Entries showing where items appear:
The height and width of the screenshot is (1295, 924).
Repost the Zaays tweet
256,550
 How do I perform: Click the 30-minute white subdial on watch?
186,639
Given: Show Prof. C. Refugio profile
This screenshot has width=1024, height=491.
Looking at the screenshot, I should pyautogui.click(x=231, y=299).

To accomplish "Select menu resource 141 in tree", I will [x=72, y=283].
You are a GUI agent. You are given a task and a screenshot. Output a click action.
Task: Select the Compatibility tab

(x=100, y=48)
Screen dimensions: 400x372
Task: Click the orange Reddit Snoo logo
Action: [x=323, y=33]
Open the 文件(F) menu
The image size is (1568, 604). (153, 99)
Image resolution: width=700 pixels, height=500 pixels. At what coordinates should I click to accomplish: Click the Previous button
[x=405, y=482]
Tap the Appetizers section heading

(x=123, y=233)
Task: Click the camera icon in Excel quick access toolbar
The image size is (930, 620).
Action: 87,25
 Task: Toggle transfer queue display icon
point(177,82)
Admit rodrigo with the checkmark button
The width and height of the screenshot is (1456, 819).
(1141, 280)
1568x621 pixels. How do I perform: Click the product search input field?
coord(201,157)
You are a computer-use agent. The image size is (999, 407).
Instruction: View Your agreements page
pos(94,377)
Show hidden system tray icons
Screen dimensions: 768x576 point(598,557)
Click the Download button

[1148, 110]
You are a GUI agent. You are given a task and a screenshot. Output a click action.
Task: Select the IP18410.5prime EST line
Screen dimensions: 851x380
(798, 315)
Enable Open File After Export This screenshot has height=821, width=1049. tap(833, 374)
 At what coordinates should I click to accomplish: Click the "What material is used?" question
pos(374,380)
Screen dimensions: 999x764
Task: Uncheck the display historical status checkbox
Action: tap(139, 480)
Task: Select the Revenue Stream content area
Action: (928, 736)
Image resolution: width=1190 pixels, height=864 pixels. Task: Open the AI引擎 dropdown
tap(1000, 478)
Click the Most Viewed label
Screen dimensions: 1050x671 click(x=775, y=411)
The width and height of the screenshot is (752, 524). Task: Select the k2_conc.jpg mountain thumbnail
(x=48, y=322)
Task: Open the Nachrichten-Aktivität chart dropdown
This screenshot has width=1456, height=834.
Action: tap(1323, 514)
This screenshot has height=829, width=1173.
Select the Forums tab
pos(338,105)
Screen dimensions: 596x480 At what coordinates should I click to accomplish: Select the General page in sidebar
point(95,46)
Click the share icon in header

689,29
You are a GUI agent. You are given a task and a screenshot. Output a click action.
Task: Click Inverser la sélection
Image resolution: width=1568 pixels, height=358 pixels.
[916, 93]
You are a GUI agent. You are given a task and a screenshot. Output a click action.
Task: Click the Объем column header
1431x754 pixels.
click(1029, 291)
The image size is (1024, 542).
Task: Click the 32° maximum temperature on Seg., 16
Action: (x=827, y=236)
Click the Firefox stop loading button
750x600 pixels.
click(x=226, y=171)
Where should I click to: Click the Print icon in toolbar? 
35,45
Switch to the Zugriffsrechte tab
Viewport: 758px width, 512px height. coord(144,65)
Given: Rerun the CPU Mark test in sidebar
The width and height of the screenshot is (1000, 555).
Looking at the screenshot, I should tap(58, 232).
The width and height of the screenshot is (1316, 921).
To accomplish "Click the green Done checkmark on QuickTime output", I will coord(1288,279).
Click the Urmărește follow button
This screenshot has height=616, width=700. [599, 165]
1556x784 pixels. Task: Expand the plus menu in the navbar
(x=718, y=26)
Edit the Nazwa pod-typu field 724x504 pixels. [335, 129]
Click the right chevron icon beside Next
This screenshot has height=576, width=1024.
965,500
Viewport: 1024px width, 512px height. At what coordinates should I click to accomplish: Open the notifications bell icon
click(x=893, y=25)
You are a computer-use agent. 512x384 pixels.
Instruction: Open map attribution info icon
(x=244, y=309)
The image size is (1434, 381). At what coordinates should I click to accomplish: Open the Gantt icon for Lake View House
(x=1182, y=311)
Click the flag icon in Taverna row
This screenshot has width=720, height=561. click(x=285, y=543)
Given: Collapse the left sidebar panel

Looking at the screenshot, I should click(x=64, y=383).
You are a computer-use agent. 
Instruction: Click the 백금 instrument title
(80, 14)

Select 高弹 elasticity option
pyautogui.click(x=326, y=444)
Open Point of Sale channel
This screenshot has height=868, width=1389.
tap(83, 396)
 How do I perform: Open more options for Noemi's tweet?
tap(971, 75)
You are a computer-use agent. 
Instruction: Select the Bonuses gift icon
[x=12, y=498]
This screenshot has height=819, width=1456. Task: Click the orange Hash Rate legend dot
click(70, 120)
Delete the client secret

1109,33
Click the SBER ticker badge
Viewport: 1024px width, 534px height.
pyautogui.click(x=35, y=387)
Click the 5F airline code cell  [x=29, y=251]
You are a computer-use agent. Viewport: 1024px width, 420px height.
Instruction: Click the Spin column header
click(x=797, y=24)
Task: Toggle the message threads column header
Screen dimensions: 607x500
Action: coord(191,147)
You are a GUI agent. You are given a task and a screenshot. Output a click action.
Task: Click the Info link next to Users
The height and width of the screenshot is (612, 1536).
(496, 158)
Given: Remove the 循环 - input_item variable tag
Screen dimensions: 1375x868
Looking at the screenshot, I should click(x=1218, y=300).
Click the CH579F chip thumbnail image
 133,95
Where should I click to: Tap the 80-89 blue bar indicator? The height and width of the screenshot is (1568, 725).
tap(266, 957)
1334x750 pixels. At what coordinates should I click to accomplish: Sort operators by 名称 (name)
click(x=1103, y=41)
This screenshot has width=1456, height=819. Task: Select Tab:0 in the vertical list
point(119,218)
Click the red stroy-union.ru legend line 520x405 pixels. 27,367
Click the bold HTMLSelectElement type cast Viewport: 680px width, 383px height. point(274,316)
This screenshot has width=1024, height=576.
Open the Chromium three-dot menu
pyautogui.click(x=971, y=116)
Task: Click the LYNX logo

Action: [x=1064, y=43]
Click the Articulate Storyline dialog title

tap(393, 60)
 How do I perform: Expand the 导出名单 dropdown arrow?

(OBJECTIVE) Convert every line of the items above into a JSON list of strings, one string per line, leaving out blank lines.

(FINISHED EXERCISE)
[
  "The height and width of the screenshot is (1295, 924).",
  "Repost the Zaays tweet",
  "256,550",
  " How do I perform: Click the 30-minute white subdial on watch?",
  "186,639",
  "Given: Show Prof. C. Refugio profile",
  "This screenshot has width=1024, height=491.",
  "Looking at the screenshot, I should pyautogui.click(x=231, y=299).",
  "To accomplish \"Select menu resource 141 in tree\", I will [x=72, y=283].",
  "You are a GUI agent. You are given a task and a screenshot. Output a click action.",
  "Task: Select the Compatibility tab",
  "(x=100, y=48)",
  "Screen dimensions: 400x372",
  "Task: Click the orange Reddit Snoo logo",
  "Action: [x=323, y=33]",
  "Open the 文件(F) menu",
  "The image size is (1568, 604). (153, 99)",
  "Image resolution: width=700 pixels, height=500 pixels. At what coordinates should I click to accomplish: Click the Previous button",
  "[x=405, y=482]",
  "Tap the Appetizers section heading",
  "(x=123, y=233)",
  "Task: Click the camera icon in Excel quick access toolbar",
  "The image size is (930, 620).",
  "Action: 87,25",
  " Task: Toggle transfer queue display icon",
  "point(177,82)",
  "Admit rodrigo with the checkmark button",
  "The width and height of the screenshot is (1456, 819).",
  "(1141, 280)",
  "1568x621 pixels. How do I perform: Click the product search input field?",
  "coord(201,157)",
  "You are a computer-use agent. The image size is (999, 407).",
  "Instruction: View Your agreements page",
  "pos(94,377)",
  "Show hidden system tray icons",
  "Screen dimensions: 768x576 point(598,557)",
  "Click the Download button",
  "[1148, 110]",
  "You are a GUI agent. You are given a task and a screenshot. Output a click action.",
  "Task: Select the IP18410.5prime EST line",
  "Screen dimensions: 851x380",
  "(798, 315)",
  "Enable Open File After Export This screenshot has height=821, width=1049. tap(833, 374)",
  " At what coordinates should I click to accomplish: Click the \"What material is used?\" question",
  "pos(374,380)",
  "Screen dimensions: 999x764",
  "Task: Uncheck the display historical status checkbox",
  "Action: tap(139, 480)",
  "Task: Select the Revenue Stream content area",
  "Action: (928, 736)",
  "Image resolution: width=1190 pixels, height=864 pixels. Task: Open the AI引擎 dropdown",
  "tap(1000, 478)",
  "Click the Most Viewed label",
  "Screen dimensions: 1050x671 click(x=775, y=411)",
  "The width and height of the screenshot is (752, 524). Task: Select the k2_conc.jpg mountain thumbnail",
  "(x=48, y=322)",
  "Task: Open the Nachrichten-Aktivität chart dropdown",
  "This screenshot has width=1456, height=834.",
  "Action: tap(1323, 514)",
  "This screenshot has height=829, width=1173.",
  "Select the Forums tab",
  "pos(338,105)",
  "Screen dimensions: 596x480 At what coordinates should I click to accomplish: Select the General page in sidebar",
  "point(95,46)",
  "Click the share icon in header",
  "689,29",
  "You are a GUI agent. You are given a task and a screenshot. Output a click action.",
  "Task: Click Inverser la sélection",
  "Image resolution: width=1568 pixels, height=358 pixels.",
  "[916, 93]",
  "You are a GUI agent. You are given a task and a screenshot. Output a click action.",
  "Task: Click the Объем column header",
  "1431x754 pixels.",
  "click(1029, 291)",
  "The image size is (1024, 542).",
  "Task: Click the 32° maximum temperature on Seg., 16",
  "Action: (x=827, y=236)",
  "Click the Firefox stop loading button",
  "750x600 pixels.",
  "click(x=226, y=171)",
  "Where should I click to: Click the Print icon in toolbar? ",
  "35,45",
  "Switch to the Zugriffsrechte tab",
  "Viewport: 758px width, 512px height. coord(144,65)",
  "Given: Rerun the CPU Mark test in sidebar",
  "The width and height of the screenshot is (1000, 555).",
  "Looking at the screenshot, I should tap(58, 232).",
  "The width and height of the screenshot is (1316, 921).",
  "To accomplish \"Click the green Done checkmark on QuickTime output\", I will coord(1288,279).",
  "Click the Urmărește follow button",
  "This screenshot has height=616, width=700. [599, 165]",
  "1556x784 pixels. Task: Expand the plus menu in the navbar",
  "(x=718, y=26)",
  "Edit the Nazwa pod-typu field 724x504 pixels. [335, 129]",
  "Click the right chevron icon beside Next",
  "This screenshot has height=576, width=1024.",
  "965,500",
  "Viewport: 1024px width, 512px height. At what coordinates should I click to accomplish: Open the notifications bell icon",
  "click(x=893, y=25)",
  "You are a computer-use agent. 512x384 pixels.",
  "Instruction: Open map attribution info icon",
  "(x=244, y=309)",
  "The image size is (1434, 381). At what coordinates should I click to accomplish: Open the Gantt icon for Lake View House",
  "(x=1182, y=311)",
  "Click the flag icon in Taverna row",
  "This screenshot has width=720, height=561. click(x=285, y=543)",
  "Given: Collapse the left sidebar panel",
  "Looking at the screenshot, I should click(x=64, y=383).",
  "You are a computer-use agent. ",
  "Instruction: Click the 백금 instrument title",
  "(80, 14)",
  "Select 高弹 elasticity option",
  "pyautogui.click(x=326, y=444)",
  "Open Point of Sale channel",
  "This screenshot has height=868, width=1389.",
  "tap(83, 396)",
  " How do I perform: Open more options for Noemi's tweet?",
  "tap(971, 75)",
  "You are a computer-use agent. ",
  "Instruction: Select the Bonuses gift icon",
  "[x=12, y=498]",
  "This screenshot has height=819, width=1456. Task: Click the orange Hash Rate legend dot",
  "click(70, 120)",
  "Delete the client secret",
  "1109,33",
  "Click the SBER ticker badge",
  "Viewport: 1024px width, 534px height.",
  "pyautogui.click(x=35, y=387)",
  "Click the 5F airline code cell  [x=29, y=251]",
  "You are a computer-use agent. Viewport: 1024px width, 420px height.",
  "Instruction: Click the Spin column header",
  "click(x=797, y=24)",
  "Task: Toggle the message threads column header",
  "Screen dimensions: 607x500",
  "Action: coord(191,147)",
  "You are a GUI agent. You are given a task and a screenshot. Output a click action.",
  "Task: Click the Info link next to Users",
  "The height and width of the screenshot is (612, 1536).",
  "(496, 158)",
  "Given: Remove the 循环 - input_item variable tag",
  "Screen dimensions: 1375x868",
  "Looking at the screenshot, I should click(x=1218, y=300).",
  "Click the CH579F chip thumbnail image",
  " 133,95",
  "Where should I click to: Tap the 80-89 blue bar indicator? The height and width of the screenshot is (1568, 725).",
  "tap(266, 957)",
  "1334x750 pixels. At what coordinates should I click to accomplish: Sort operators by 名称 (name)",
  "click(x=1103, y=41)",
  "This screenshot has width=1456, height=819. Task: Select Tab:0 in the vertical list",
  "point(119,218)",
  "Click the red stroy-union.ru legend line 520x405 pixels. 27,367",
  "Click the bold HTMLSelectElement type cast Viewport: 680px width, 383px height. point(274,316)",
  "This screenshot has width=1024, height=576.",
  "Open the Chromium three-dot menu",
  "pyautogui.click(x=971, y=116)",
  "Task: Click the LYNX logo",
  "Action: [x=1064, y=43]",
  "Click the Articulate Storyline dialog title",
  "tap(393, 60)",
  " How do I perform: Expand the 导出名单 dropdown arrow?"
]